▼▼▼

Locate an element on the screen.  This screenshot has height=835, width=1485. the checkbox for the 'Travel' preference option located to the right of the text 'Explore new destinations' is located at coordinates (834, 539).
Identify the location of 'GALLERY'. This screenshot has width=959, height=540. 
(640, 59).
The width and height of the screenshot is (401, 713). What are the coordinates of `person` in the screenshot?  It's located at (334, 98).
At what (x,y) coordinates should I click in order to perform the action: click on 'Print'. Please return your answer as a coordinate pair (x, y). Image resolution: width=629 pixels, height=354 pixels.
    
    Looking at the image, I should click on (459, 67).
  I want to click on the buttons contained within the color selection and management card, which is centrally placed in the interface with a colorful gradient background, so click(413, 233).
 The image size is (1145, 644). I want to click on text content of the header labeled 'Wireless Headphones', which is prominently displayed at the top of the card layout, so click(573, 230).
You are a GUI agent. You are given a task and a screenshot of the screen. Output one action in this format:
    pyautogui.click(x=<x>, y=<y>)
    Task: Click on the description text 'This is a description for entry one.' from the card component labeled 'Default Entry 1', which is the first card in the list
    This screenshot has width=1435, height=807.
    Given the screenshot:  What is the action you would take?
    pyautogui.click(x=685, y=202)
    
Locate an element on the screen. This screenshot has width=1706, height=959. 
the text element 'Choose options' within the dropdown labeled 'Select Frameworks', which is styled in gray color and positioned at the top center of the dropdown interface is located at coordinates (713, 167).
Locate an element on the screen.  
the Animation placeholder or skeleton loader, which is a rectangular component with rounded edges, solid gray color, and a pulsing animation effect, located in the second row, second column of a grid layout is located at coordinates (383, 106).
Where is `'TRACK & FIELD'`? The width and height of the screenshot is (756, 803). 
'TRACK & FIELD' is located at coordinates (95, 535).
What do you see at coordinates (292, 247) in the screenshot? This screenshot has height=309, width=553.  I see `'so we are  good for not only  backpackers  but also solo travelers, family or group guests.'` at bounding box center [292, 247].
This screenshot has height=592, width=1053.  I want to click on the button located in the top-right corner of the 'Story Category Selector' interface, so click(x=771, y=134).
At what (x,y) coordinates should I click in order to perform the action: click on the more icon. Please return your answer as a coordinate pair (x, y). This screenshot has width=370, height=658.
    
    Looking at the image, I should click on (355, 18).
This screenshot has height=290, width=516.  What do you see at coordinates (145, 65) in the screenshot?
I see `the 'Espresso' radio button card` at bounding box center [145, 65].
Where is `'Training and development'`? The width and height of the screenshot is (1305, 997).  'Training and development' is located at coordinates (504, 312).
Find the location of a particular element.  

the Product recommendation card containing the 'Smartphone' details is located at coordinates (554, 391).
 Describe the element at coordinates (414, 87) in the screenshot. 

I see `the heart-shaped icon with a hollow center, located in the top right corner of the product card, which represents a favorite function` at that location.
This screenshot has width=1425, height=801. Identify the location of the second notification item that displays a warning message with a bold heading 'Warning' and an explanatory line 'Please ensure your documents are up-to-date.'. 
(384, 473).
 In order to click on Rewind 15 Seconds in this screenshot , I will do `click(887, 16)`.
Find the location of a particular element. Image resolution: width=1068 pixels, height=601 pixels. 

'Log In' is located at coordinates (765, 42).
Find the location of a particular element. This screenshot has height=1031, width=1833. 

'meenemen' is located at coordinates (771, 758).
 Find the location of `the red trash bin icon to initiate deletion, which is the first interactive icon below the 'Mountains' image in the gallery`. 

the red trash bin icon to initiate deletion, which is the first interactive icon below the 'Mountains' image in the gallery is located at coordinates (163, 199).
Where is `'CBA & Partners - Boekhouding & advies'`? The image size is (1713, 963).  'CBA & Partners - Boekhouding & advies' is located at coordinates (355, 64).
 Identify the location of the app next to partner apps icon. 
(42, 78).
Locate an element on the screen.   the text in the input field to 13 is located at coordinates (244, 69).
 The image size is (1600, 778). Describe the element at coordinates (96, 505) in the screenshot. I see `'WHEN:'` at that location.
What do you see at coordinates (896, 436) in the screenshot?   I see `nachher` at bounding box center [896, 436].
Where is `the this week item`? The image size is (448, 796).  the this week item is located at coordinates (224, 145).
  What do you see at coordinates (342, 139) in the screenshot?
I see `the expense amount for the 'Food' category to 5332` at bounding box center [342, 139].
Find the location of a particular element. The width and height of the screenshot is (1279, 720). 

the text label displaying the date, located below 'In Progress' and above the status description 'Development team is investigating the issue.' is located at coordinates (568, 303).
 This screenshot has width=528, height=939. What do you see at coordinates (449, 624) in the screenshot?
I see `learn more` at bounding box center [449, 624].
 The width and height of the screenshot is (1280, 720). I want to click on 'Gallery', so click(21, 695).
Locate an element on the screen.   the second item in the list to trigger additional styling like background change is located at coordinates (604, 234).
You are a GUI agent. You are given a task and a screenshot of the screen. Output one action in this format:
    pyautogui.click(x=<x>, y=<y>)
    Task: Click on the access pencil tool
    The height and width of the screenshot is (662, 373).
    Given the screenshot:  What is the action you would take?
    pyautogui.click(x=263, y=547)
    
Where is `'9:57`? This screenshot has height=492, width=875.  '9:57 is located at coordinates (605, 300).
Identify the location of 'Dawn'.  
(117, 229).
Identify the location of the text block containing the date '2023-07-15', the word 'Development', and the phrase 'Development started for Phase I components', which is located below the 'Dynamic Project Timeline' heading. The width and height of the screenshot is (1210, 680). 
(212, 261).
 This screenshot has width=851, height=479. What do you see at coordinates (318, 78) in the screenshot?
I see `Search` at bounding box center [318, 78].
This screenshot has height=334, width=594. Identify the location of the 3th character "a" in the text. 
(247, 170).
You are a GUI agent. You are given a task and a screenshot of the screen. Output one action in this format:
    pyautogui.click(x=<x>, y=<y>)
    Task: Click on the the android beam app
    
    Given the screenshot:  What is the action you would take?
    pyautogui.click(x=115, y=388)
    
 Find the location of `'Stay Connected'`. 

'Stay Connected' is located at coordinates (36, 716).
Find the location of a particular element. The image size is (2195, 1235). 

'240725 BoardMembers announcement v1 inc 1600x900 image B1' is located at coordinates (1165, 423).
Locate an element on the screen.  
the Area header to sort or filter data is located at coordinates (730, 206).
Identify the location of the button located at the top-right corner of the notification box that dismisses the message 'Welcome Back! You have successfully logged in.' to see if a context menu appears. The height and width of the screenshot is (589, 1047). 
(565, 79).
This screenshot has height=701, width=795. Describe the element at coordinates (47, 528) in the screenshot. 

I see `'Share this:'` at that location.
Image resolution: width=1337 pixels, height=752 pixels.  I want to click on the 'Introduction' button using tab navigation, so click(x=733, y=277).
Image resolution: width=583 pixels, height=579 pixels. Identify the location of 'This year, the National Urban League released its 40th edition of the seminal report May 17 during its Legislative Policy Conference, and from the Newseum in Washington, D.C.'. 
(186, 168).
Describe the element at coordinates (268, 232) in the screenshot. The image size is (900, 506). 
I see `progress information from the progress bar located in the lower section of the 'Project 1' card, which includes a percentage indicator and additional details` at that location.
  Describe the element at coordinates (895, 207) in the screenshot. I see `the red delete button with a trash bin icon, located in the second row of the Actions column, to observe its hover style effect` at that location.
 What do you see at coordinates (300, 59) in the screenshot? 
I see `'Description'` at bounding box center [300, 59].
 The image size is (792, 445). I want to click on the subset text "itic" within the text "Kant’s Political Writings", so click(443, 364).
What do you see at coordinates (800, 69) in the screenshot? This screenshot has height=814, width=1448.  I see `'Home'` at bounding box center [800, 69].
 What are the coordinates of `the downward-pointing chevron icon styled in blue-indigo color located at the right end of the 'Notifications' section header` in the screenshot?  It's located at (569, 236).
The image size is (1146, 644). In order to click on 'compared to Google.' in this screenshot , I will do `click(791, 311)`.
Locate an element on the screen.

▲▲▲

To be done: Write out verbatim the items from their first line through the line containing "The width and height of the screenshot is (401, 713).", inclusive of both ends.

The output:
Locate an element on the screen.  This screenshot has height=835, width=1485. the checkbox for the 'Travel' preference option located to the right of the text 'Explore new destinations' is located at coordinates (834, 539).
Identify the location of 'GALLERY'. This screenshot has width=959, height=540. 
(640, 59).
The width and height of the screenshot is (401, 713). What are the coordinates of `person` in the screenshot?  It's located at (334, 98).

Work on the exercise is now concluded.